Work item: Scan the records for "field" and copy each line that contains it.

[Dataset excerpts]
━━━━━━━━━━━━━━━━
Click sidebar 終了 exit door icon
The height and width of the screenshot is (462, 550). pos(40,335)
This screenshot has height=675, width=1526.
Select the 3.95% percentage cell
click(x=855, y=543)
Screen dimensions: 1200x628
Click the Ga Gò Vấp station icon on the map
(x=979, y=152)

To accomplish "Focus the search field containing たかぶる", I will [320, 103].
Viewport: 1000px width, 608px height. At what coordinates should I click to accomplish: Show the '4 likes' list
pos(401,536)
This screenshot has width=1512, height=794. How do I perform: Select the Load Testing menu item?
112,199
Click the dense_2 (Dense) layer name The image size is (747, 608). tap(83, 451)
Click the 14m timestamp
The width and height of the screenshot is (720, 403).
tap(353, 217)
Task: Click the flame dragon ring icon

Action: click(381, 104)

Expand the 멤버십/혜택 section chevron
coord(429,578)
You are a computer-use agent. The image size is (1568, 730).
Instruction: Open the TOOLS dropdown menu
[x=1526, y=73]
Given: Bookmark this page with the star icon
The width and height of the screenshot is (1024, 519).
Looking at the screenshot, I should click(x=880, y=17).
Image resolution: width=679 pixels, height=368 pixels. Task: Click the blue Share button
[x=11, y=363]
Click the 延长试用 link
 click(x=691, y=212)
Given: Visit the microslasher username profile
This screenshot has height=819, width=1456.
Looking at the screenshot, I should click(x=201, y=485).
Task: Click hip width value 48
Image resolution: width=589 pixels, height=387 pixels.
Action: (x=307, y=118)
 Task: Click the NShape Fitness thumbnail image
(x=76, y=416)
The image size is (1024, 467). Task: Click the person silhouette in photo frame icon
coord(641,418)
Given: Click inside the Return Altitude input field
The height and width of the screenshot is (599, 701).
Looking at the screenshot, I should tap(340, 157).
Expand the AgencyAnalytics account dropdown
━━━━━━━━━━━━━━━━
Task result:
To accomplish "Focus the search field containing たかぶる", I will [320, 103].
Given: Click inside the Return Altitude input field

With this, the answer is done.